Brasil busca su propia aceituna
Mientras el debate gira en torno a si la «Maria da Fé» es o no una variedad de olivo exclusiva de Brasil, tanto las almazaras tradicionales como la maquinaria de última generación han contribuido a mejorar la calidad del aceite de oliva en este país.
En 2008, los olivicultores brasileños obtuvieron sus primeros litros de aceite de oliva. Casi una década después, estos productores de aceite de oliva virgen extra gourmet siguen trabajando con ahínco para consolidarse en el mercado.

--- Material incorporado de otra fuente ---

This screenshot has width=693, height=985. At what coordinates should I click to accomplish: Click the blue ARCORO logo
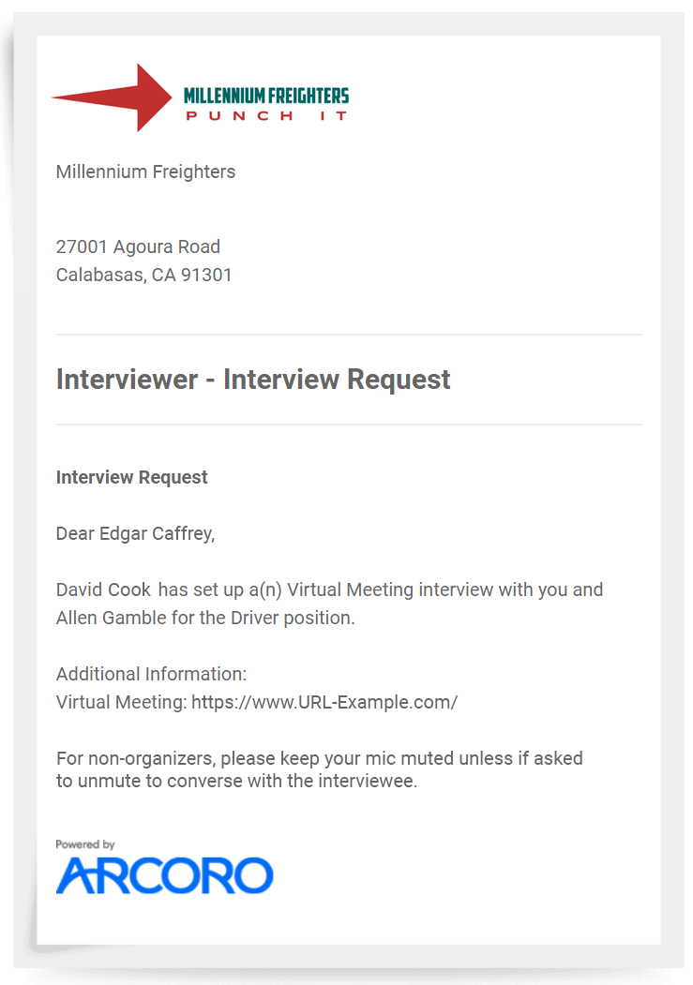164,875
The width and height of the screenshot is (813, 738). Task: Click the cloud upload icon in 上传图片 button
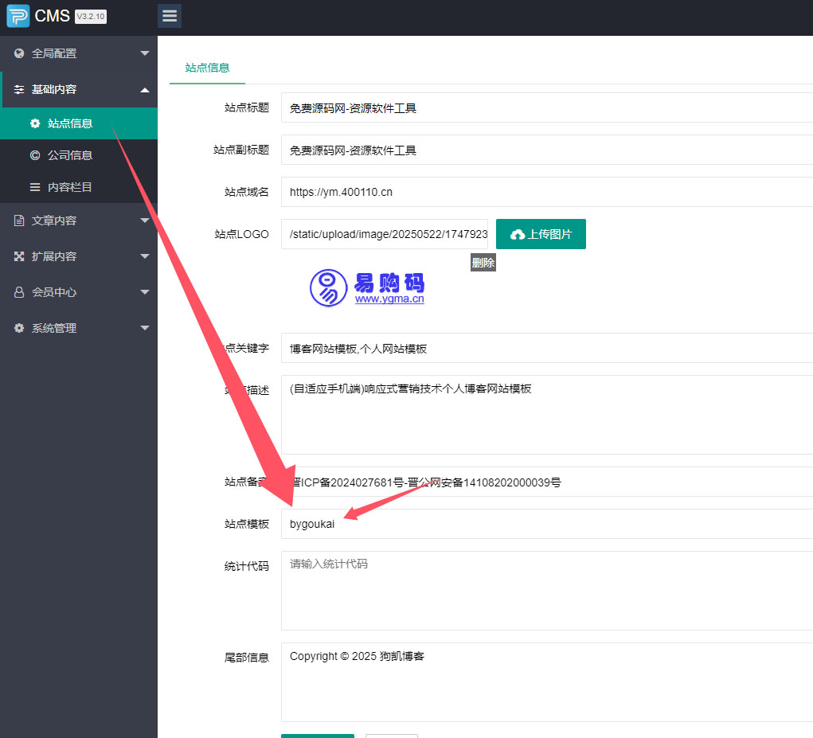point(518,233)
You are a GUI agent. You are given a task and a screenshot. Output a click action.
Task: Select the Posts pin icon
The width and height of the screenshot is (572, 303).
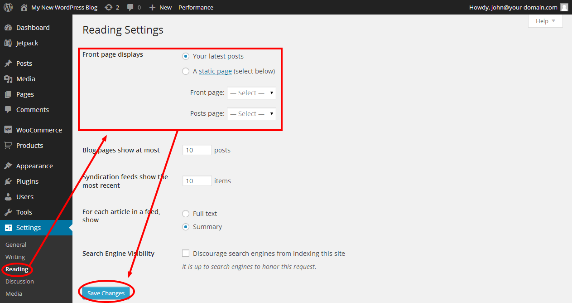[x=10, y=63]
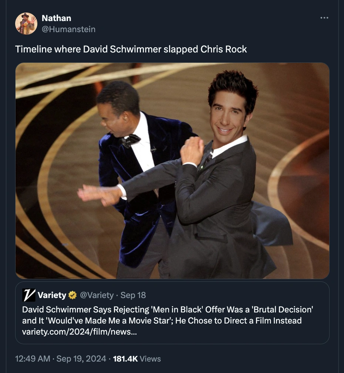The height and width of the screenshot is (373, 344).
Task: Click the Sep 18 quoted post date
Action: coord(133,295)
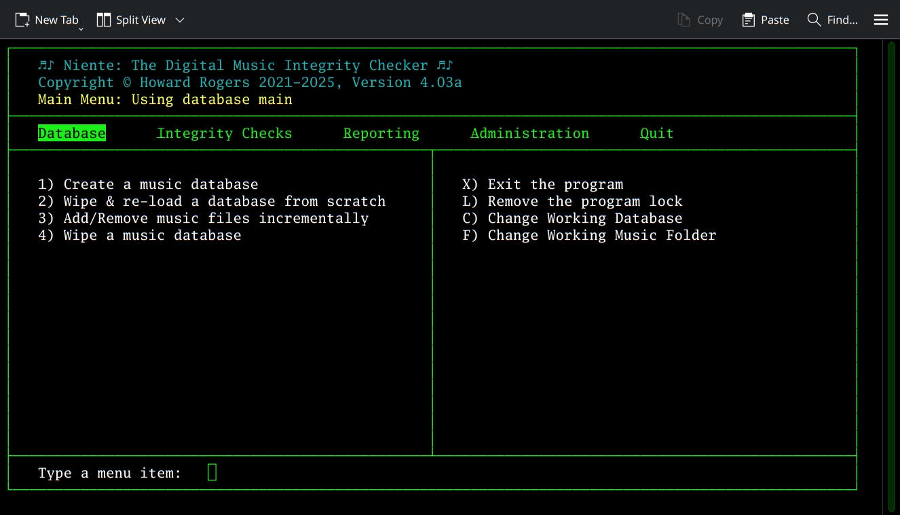Click the magnifying glass next to Find

pos(813,20)
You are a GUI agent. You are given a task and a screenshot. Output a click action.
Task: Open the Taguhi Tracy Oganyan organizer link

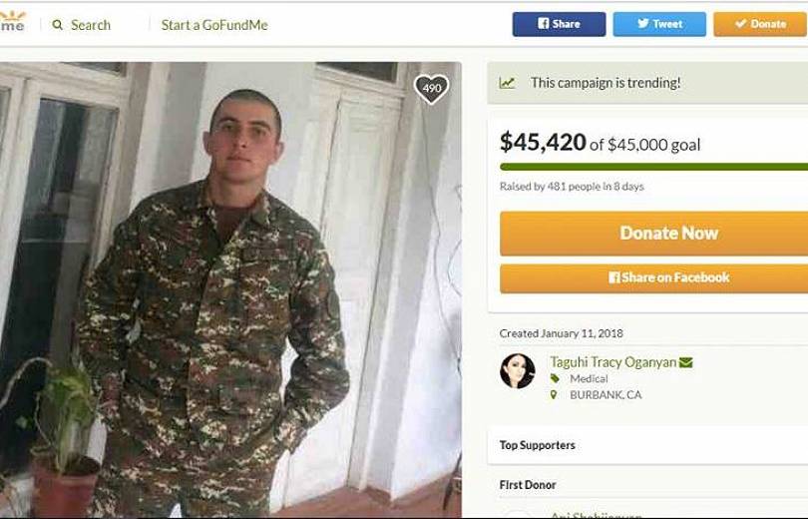(x=613, y=362)
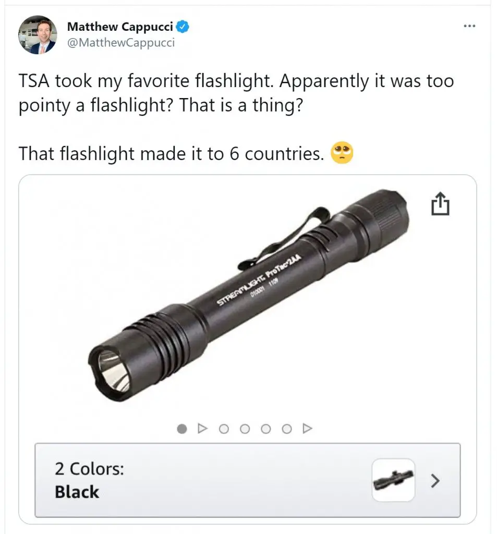Select the third carousel indicator circle
Image resolution: width=497 pixels, height=534 pixels.
click(x=224, y=429)
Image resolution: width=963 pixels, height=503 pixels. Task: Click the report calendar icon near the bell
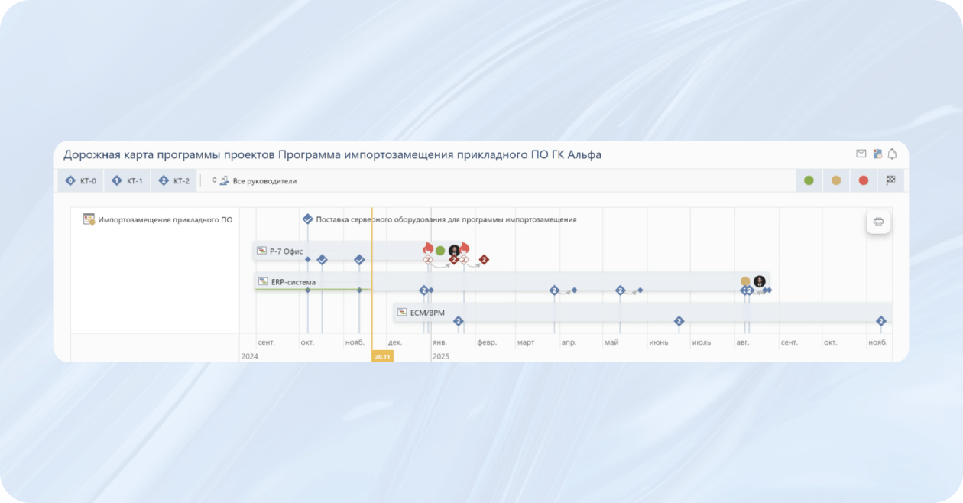pyautogui.click(x=876, y=153)
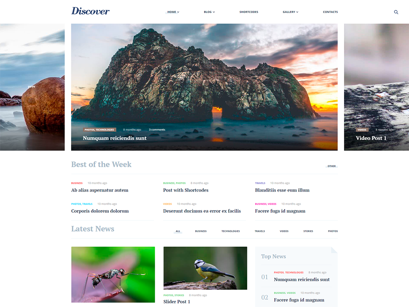Select the BUSINESS news filter tab
The height and width of the screenshot is (307, 409).
[x=201, y=231]
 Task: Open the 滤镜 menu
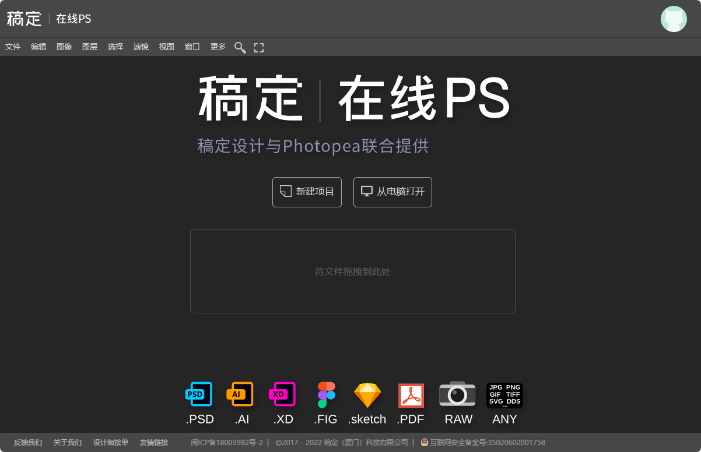141,47
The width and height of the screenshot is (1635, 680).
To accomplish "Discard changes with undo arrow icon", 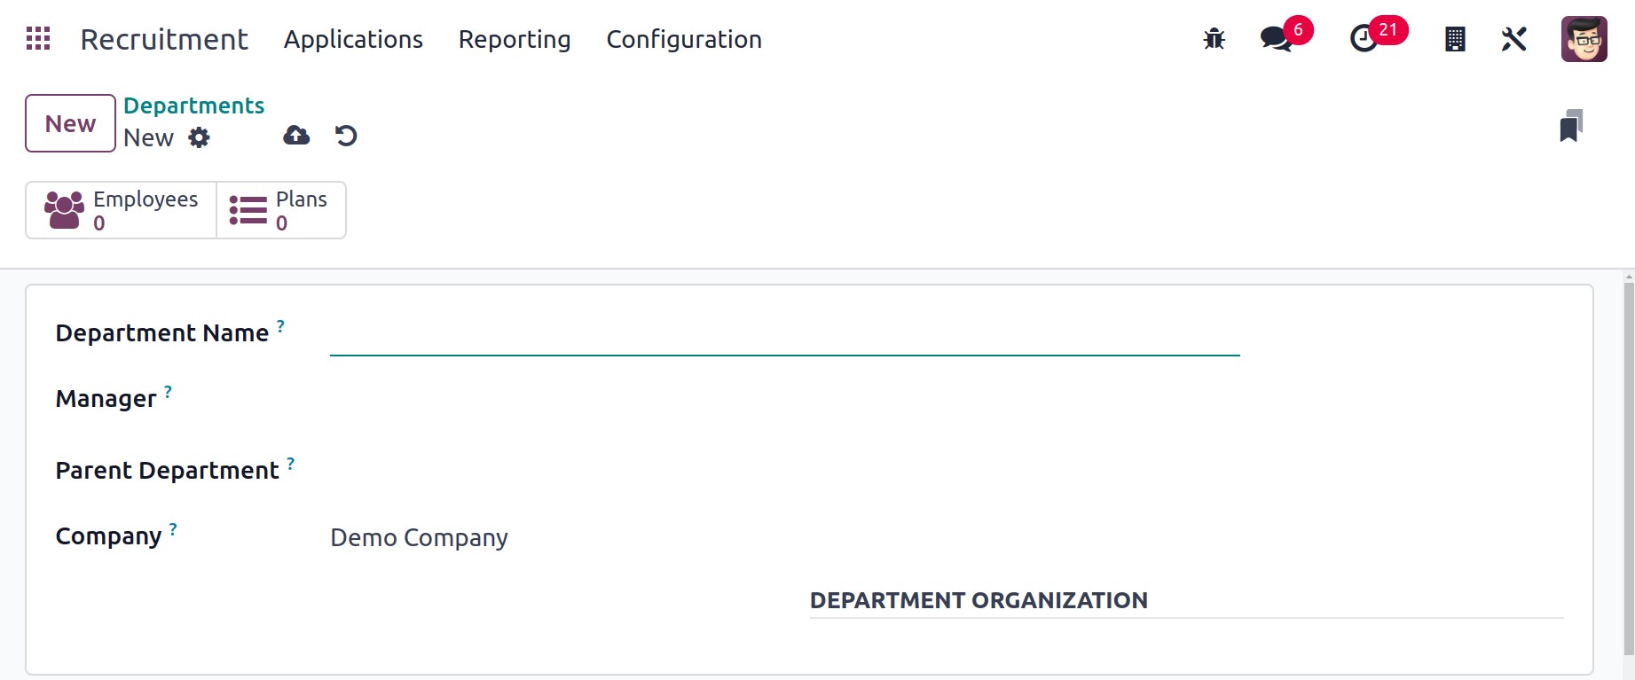I will click(x=346, y=136).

La vanguardia del aceite de oliva en Brasil se arraigó en dos regiones principales: la Serra da Mantiqueira (Minas Gerais) y el estado sureño de Rio Grande do Sul.
Desde entonces han surgido marcas de aceite de oliva virgen extra como Olivas do Sul, Batalha de Ouro de Sant’Ana, Oliq, Cardeal y Prosperato, que han tenido éxito en los mercados locales y regionales gracias a la frescura de su producto y a la conciencia de que comprar productos locales no solo impulsa la economía, sino que, lo que es más importante, reduce nuestra huella de carbono.
Pero la floreciente identidad del aceite de oliva virgen extra de Brasil también depende del potencial de sus tierras cultivables y del aprovechamiento de su terruño para producir su propia variedad de aceituna.

Aproximadamente el 70 % de las aceitunas cosechadas en Brasil son de la variedad Arbequina. El 30 % restante se divide entre Frantoio, Grappolo, Koroneiki, Picual y una especie peculiar, la Maria da Fé, que se plantó hace décadas en la Serra da Mantiqueira.
Mientras que la Empresa de Investigación Agrícola de Minas Gerais (EPAMIG) certifica que la Maria da Fé es una variedad de aceituna exclusiva de Brasil, algunos olivicultores sostienen que sus características son demasiado similares a las de su variedad materna, la Galega portuguesa.
Mientras el debate gira en torno a si Maria da Fé es o no propia de Brasil, Marcelo Scofano, autoproclamado olivólogo y catador profesional de aceitunas, afirmó que del terruño de la ciudad de Pelotas (Rio Grande do Sul) han surgido cinco aceitunas con cualidades únicas.

Aceitunas Maria da Fé
«Se han enviado cinco muestras genéticas a laboratorios de Portugal y otros países mediterráneos. Están listas para ser declaradas autóctonas, ya que no comparten identidad con las variedades originales», afirmó Scofano, añadiendo que la aceituna se encuentra actualmente en proceso de registro en el Ministerio de Agricultura de Brasil.
Durante la última década, tanto las almazaras tradicionales como la maquinaria tecnológicamente avanzada han contribuido a la mejora de la calidad del aceite de oliva en Brasil.
Durante este periodo, la producción ha aumentado hasta alcanzar unas 53 toneladas en 2016; sin embargo, lo que más interés ha suscitado ha sido la irreverente experimentación de plantar olivos en los biomas de Brasil.
Desde entonces, se han destacado sabores a guayaba y otros aromas maduros y herbáceos entre las marcas brasileñas de aceite de oliva. Estos aromas distintivos han ayudado a los productores locales de aceite de oliva virgen extra a consolidar su presencia en los polos locales y regionales del país. Y es posible que se vislumbren nuevas ediciones, nacidas de la tierra y la ecosfera al sur del ecuador.